Transcient Discontinuity of Care: Others Seeing What We Have Missed

Journal of Family Practice, Dec, 1998 by Howard B. Tandeter, Daniel C. Vinson

Continuity of care is central to the philosophy and teaching of family medicine.[1,2] It makes possible long-term observation, less extensive workups for arrival at a diagnosis, and decreased use of laboratory and referral resources.[3] Continuity of care also possesses the potential for psychotherapy and counseling;[4] may increase patient satisfaction with physician performance;[5-8] may be helpful in reducing the number of hospitalizations;[9] and may help increase cancer screening rates.[10] A lack of continuity may be associated with additional morbidity.[11]

Some authors, however, have hypothesized potential disadvantages of continuity. McWhinney[1] and Freeman[12] pointed out that a family physician who has seen a patient frequently may miss a slowly developing but obvious disease, something that a physician who has not seen the patient before might immediately recognize.

Although it is common to accept that longer illnesses are treated more effectively if there is a consistent knowledge base about a patient and his or her illness,[13] the following cases from our clinical experience show that these illnesses may sometimes be better treated by a fresh view of the patient. This "discontinuity approach" may benefit the patient, a possibility that has not been explored in the medical literature.

CASE REPORTS

Case 1. A 48-year-old man with Parkinson's disease was followed by his family physician for 4 years.[14] The patient's clinical picture included muscle stiffness, bradykinesia, and tremor of the right hand. He was treated with amantadine hydrochloride and a combination of levodopa and carbidopa. The man's regular physician temporarily left the practice for a fellowship and, during that absence, a substitute physician saw the patient. At that visit, the patient reported that his lethargy, stiffness, myalgia, deep and monotonous voice, and lack of facial expression--all symptoms that were ascribed by the primary physician to the Parkinson's disease--were unchanged. The substitute physician interpreted these signs and symptoms as indicative of hypothyroidism, which was confirmed by laboratory tests. Shortly after starting levothyroxine, the patient's longstanding lethargy ameliorated, his dullness of expression lessened, and his bradykinesia almost disappeared. Some rigidity and tremor persist, and he continues follow-up for his Parkinson's disease.

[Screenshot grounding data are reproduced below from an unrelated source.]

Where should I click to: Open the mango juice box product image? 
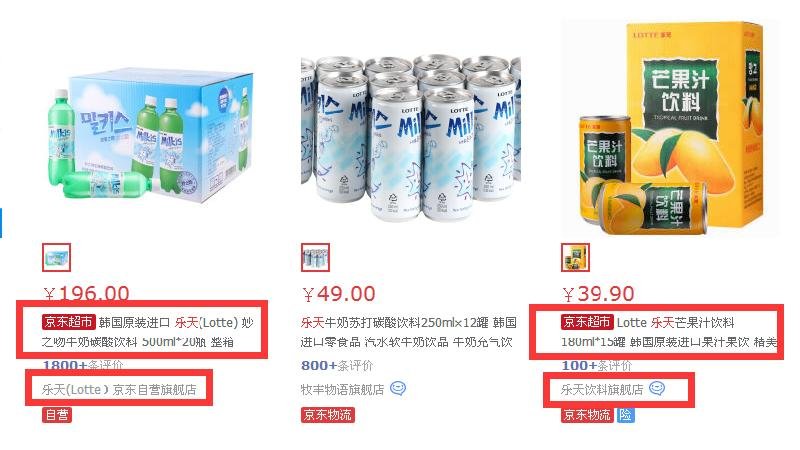(670, 128)
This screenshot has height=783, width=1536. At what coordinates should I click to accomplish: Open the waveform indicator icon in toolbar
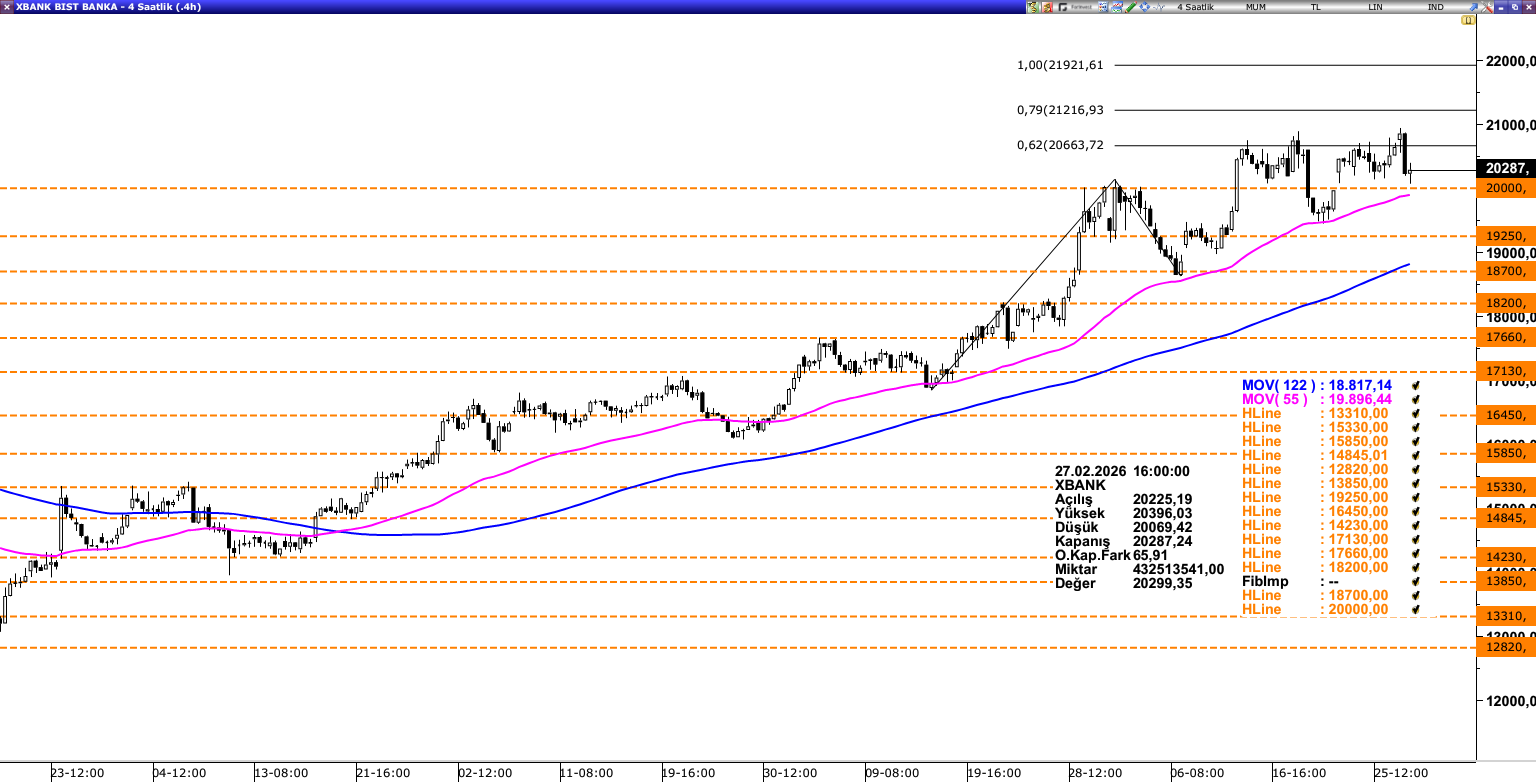click(1158, 7)
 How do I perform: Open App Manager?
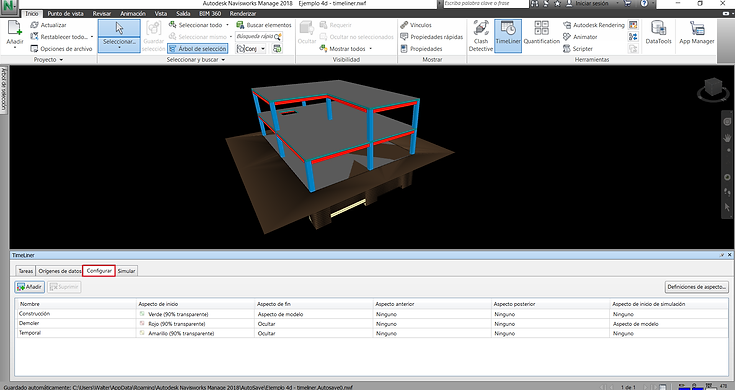coord(697,33)
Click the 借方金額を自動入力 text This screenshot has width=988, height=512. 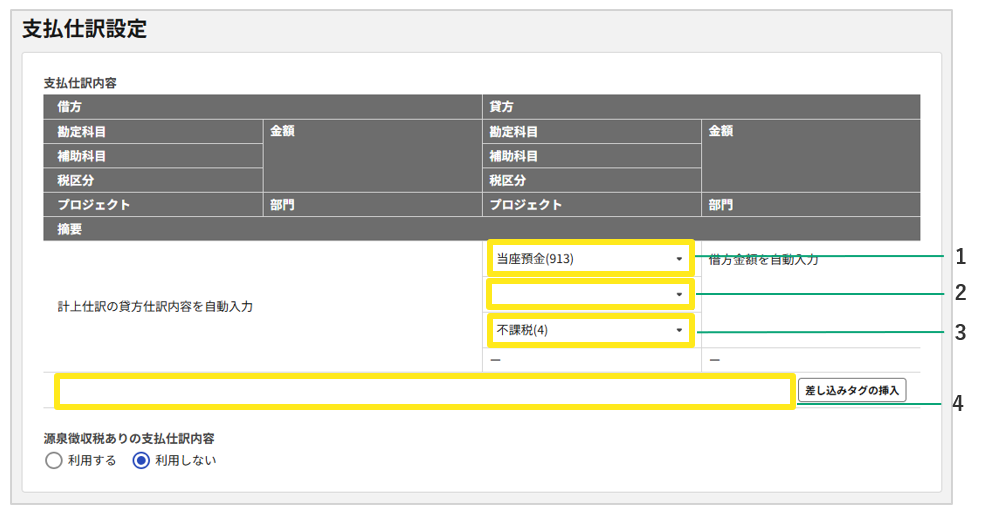(763, 259)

Case 2. A 35-year-old woman with headaches was followed by her family physician for 1 year. She was given a diagnosis of migraine and was treated with a variety of medications During the time that the regular physician was away for a fellowship, he was replaced by a 35-year-old female physician. On her first encounter with the patient, the physician asked the patient's age. Learning that she and the patient were the same age, the physician was amazed by the difference in the size of the patient's mandible, face, and hands compared with her own. This observation led to a workup and diagnosis of acromegaly. Her previous doctor, who was accustomed to the patient's features, never interpreted them as abnormal.

DISCUSSION

Roger von Oech wrote "Life is ambiguous; there are many right answers--all depending on what you are looking for. But if you think there is only one right answer, then you'll stop looking as soon as you find one."[15] Physicians often do this during continued patient care; they stop looking for other possible answers to a problem as soon as they find one that seems to be the right one.

A slowly changing object that moves across a static background may be perceived by a continuous observer as if it has not moved or changed at all. Continuity of care, with its long-term relationships and close follow-up, together with the slowly developing signs and symptoms of a new disease, may keep us from seeing gradual changes in our patients and may leave us with the illusion of a lack of change. When the overlooked changes are those of an insidious new disease developing on top of previous pathologies, the failure to diagnose a significant problem can result.

Similarity (2 different diseases appearing with similar signs and symptoms), synchronism (more than one pathology developing at the same time), and the slow development of a disease (as in the cases we reported) produce major diagnostic challenges.[14] Of these 3, the last is potentially the most problematic for a physician with a continuity relationship with the patient. In both of the cases presented, a substitute physician was quickly able to see what the treating physician was missing. The obviousness of the diagnoses is a feature that makes these anecdotes particularly memorable.

Occasional input by a physician who does not know the patient may have great value in the recognition of insidious, serious, and easily missed diagnoses. Such input can be sought when the physician senses a diagnostic uncertainty or lack of progress and asks a colleague for a consultation, or when the primary physician does not see the problem and does not sense anything wrong. At such times, a lack of continuity can benefit the patient by providing a fresh perspective, even when the need for one was not perceived.